■ **TASK DESCRIPTION**
Check every line below, and copy those that include "computer".

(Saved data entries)
►

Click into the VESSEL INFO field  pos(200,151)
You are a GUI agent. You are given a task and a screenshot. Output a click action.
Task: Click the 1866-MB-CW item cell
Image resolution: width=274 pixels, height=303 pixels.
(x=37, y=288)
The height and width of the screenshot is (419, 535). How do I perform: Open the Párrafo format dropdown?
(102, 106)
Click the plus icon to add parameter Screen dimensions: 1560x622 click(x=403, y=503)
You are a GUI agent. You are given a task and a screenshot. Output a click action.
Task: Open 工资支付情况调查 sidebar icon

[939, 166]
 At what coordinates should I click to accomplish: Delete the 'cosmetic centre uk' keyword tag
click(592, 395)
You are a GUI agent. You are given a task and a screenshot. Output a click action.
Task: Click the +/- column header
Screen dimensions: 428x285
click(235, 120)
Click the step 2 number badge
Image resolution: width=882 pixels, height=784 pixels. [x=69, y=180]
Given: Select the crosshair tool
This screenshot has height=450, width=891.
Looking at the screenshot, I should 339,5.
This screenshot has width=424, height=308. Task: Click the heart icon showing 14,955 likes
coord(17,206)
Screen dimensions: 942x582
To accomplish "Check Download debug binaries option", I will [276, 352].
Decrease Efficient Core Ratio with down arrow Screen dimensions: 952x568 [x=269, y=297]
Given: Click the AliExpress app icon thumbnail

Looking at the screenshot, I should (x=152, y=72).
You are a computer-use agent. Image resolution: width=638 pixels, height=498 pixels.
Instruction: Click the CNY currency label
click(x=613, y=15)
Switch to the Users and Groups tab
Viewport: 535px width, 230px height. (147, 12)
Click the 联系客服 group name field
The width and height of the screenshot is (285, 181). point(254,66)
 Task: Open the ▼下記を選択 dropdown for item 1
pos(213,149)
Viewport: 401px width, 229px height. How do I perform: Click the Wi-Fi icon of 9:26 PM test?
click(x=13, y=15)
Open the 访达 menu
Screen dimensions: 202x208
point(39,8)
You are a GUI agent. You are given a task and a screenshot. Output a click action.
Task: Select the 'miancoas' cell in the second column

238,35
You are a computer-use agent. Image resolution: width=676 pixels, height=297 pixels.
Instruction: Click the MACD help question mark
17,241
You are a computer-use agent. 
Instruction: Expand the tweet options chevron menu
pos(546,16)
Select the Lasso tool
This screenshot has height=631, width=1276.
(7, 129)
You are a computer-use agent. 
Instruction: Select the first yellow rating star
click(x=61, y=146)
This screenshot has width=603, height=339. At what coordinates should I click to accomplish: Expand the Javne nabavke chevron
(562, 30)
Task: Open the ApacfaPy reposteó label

◄

■ **ANSWER FOR THIS EXERCISE**
You are a computer-use agent. Image resolution: width=638 pixels, height=498 pixels.
You are a computer-use agent. Image resolution: width=676 pixels, height=297 pixels.
You are a computer-use agent. 
You are a computer-use agent. 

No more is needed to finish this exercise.